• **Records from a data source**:
— Begin —
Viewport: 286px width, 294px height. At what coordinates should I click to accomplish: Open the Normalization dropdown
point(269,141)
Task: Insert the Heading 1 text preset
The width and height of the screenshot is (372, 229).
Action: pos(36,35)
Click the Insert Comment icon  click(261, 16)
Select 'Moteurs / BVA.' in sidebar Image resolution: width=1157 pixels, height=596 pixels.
— End —
• **Stated exercise**: Please write out every one of the rows above as a numbered list, leaving out any blank lines.

• **Completed task**:
1. Viewport: 286px width, 294px height. At what coordinates should I click to accomplish: Open the Normalization dropdown
2. point(269,141)
3. Task: Insert the Heading 1 text preset
4. The width and height of the screenshot is (372, 229).
5. Action: pos(36,35)
6. Click the Insert Comment icon  click(261, 16)
7. Select 'Moteurs / BVA.' in sidebar Image resolution: width=1157 pixels, height=596 pixels.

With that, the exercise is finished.